I’d like to be able to set up a large number (~100) of virtualenvs on a single system. Many of these virtualenvs will share the same dependencies of the same version although some may have different versions of those dependencies. Suppose I have envs A, B and C all using requests 2.20.0 and env D using 2.22.0.
If I simply run pip installs for all of the envs, I’ll have three copies of requests 2.20.0 on my file system. Is there any standard pattern to avoid that wasted disk space? So for example to have the actual requests 2.20.0 sit in some sort of cache and have each of the virtualenvs either symlink to that folder from its site-packages or to reference that folder with a line in a .pth file.
Sort of the equivalent of pip install -e but against a local cache of packages.
Doing this would also make spinning up a new virtualenv that includes most of the same packages super fast as they wouldn’t need to be downloaded from anywhere, copied or installed.

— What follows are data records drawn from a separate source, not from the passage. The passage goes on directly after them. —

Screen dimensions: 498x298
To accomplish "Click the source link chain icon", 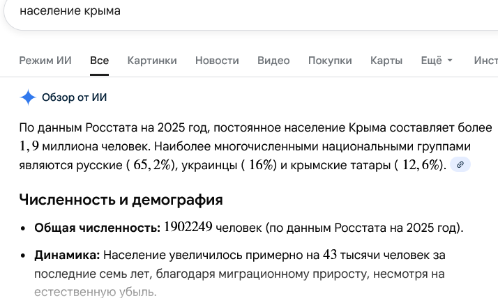I will coord(460,165).
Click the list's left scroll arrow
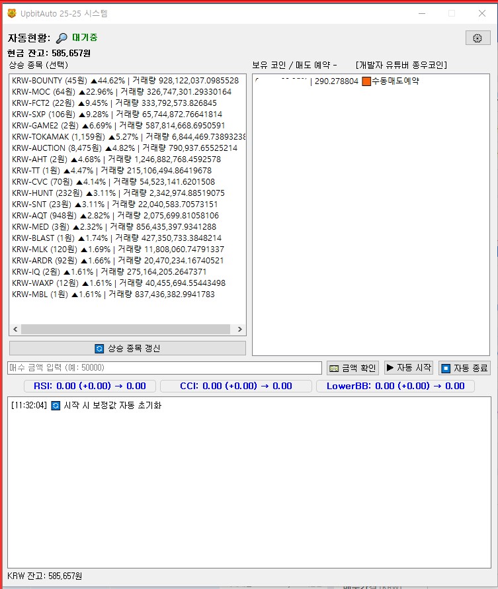Image resolution: width=498 pixels, height=589 pixels. tap(15, 330)
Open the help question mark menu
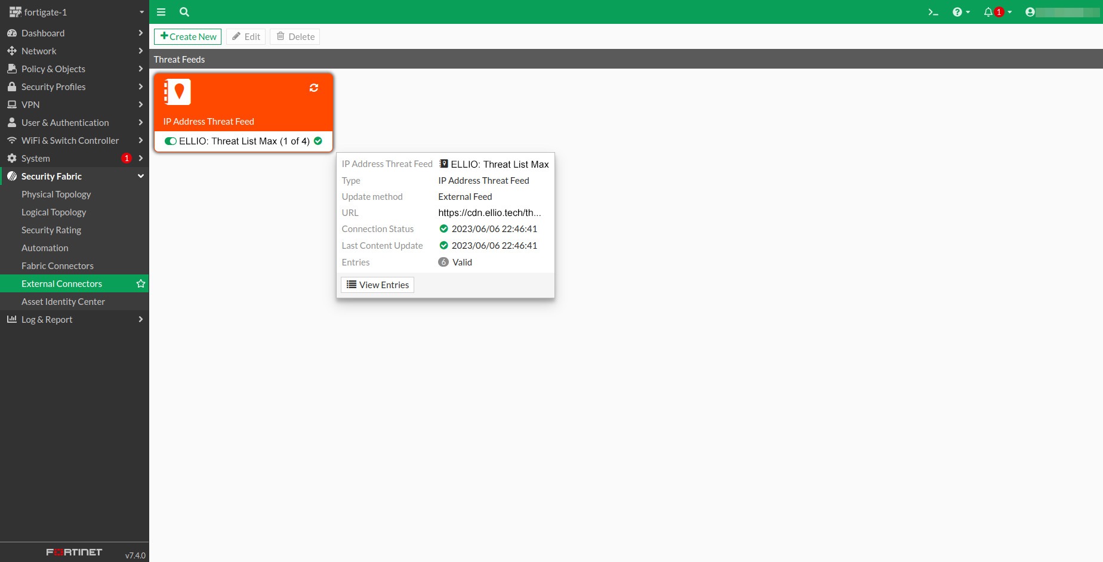This screenshot has height=562, width=1103. click(960, 12)
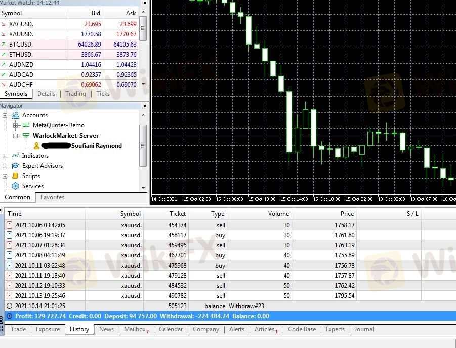Collapse the Accounts tree node
456x348 pixels.
5,115
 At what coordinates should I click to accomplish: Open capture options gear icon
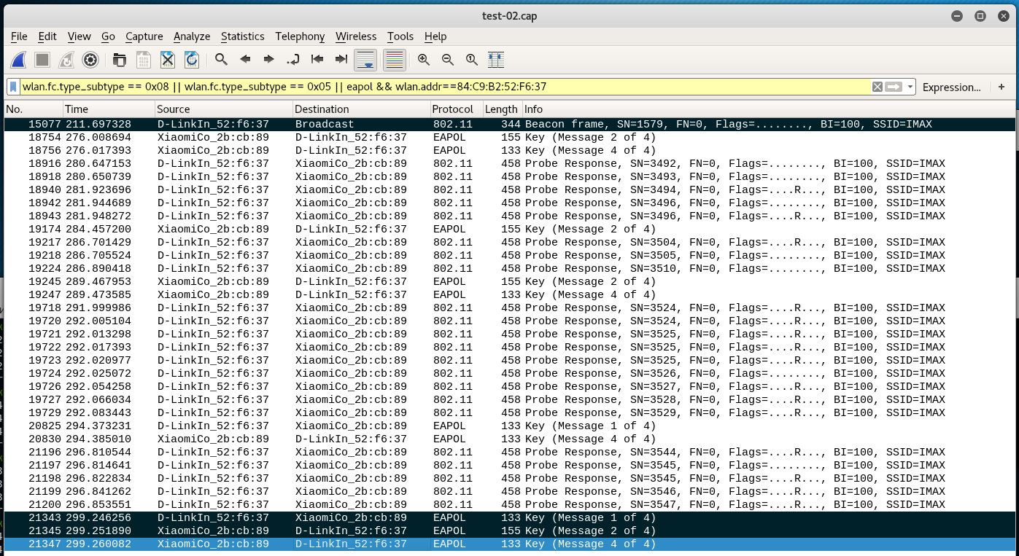click(x=90, y=60)
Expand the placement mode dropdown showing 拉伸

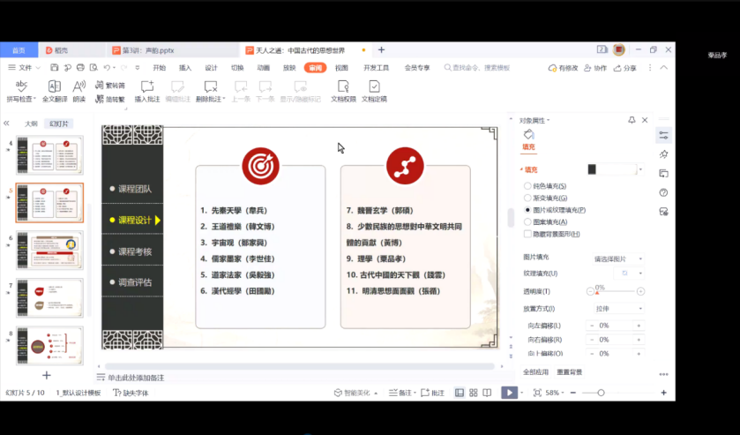coord(619,308)
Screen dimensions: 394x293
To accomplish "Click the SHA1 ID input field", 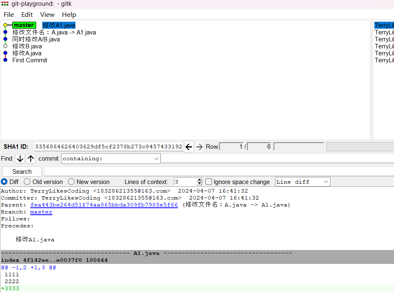I will (x=108, y=147).
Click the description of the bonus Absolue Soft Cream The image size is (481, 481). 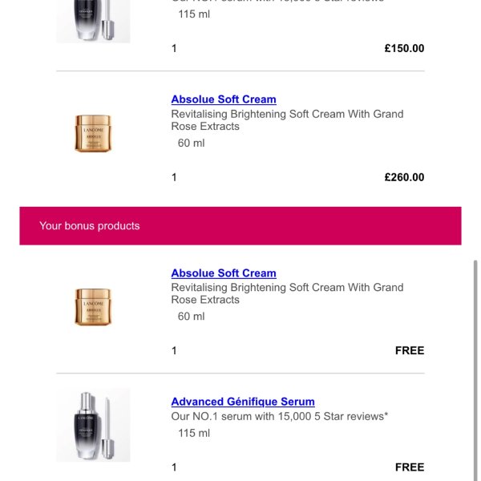287,293
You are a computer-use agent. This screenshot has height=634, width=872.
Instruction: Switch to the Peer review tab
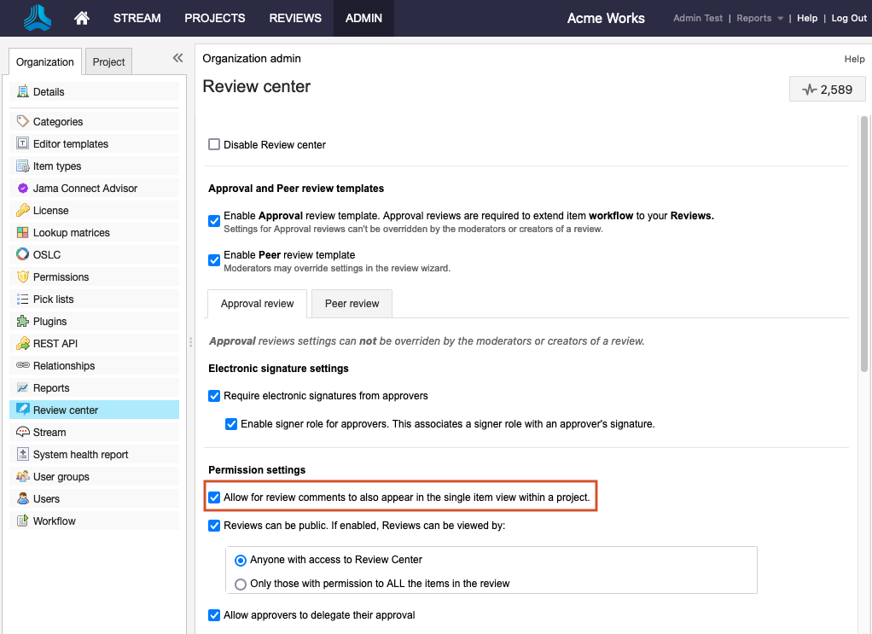pyautogui.click(x=352, y=304)
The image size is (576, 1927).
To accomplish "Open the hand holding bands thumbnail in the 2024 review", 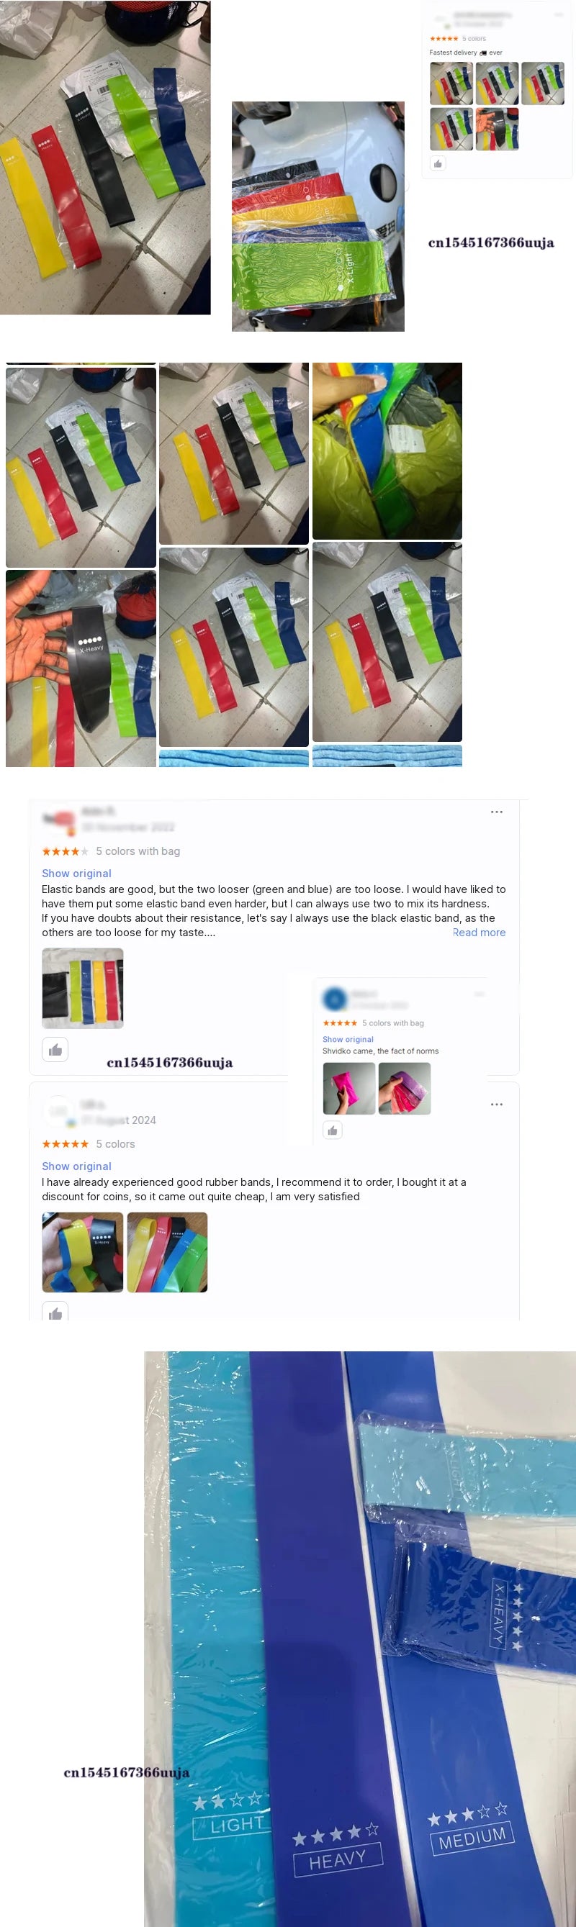I will pyautogui.click(x=82, y=1252).
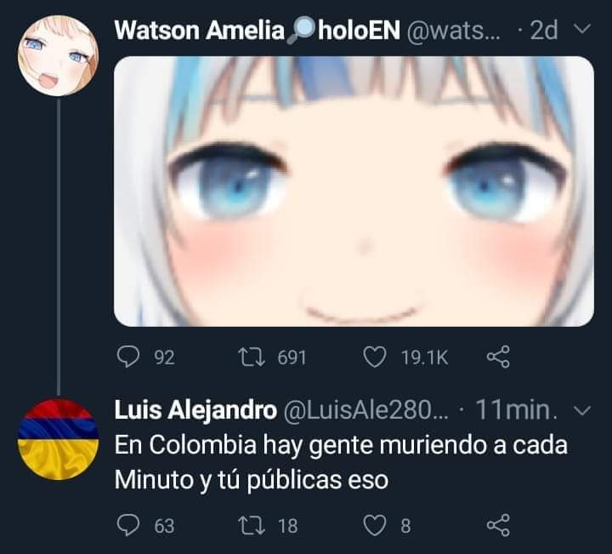This screenshot has width=612, height=554.
Task: Open Luis Alejandro's flag avatar
Action: click(x=58, y=439)
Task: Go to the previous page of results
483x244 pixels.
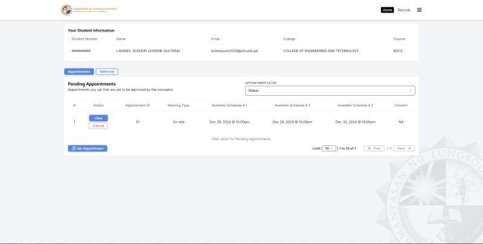Action: (373, 148)
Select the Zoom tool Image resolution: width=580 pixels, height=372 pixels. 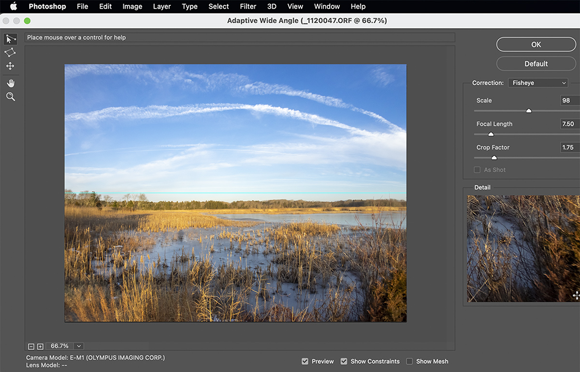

Each package is installed in its own prefix with a unique hash, and packages “in” and environment are symlinked into a common prefix for that environment. There will be only as many installs of each package as you have unique configurations for it.
We also do the virtualenv trick, where we copy the python interpreter (and a few other things) into place so that python thinks it lives in the env, but everything else is just pointers back to the original packages. Practically speaking, that just means you can use pip in a spack env if you want to mix the two.
More on spack here. See also the tutorial on environments.
See Python’s documentation chapter on “Site-specific configuration hook” for the details on what the effect of the *.pth exactly is. In short it adds the location of the pool directory to Python interpreter’s sys.path list. This way packages installed in this directory can be imported. This file can be added to as many site-packages as one wants, and the pool can be shared between virtual environments. This probably has a lot of limitations. But with some clever wrapping code around pip it could probably get somewhat useful, depending on the exact requirements.
This leads to the OP’s scenario where we have 100’s to 1000’s of virtualenv per robot. Most with identical dependencies. This leads to our deployment artifacts being very large.
Not much, no (mostly because it is not an annoyance for my use cases). Many things have changed in Python’s packaging ecosystem since 2020, maybe there are fresh ideas now. You could start a new thread (linking to this one), see if if the state of the art has progressed in 4 years. I do not recall having seen anything new in this specific area recently.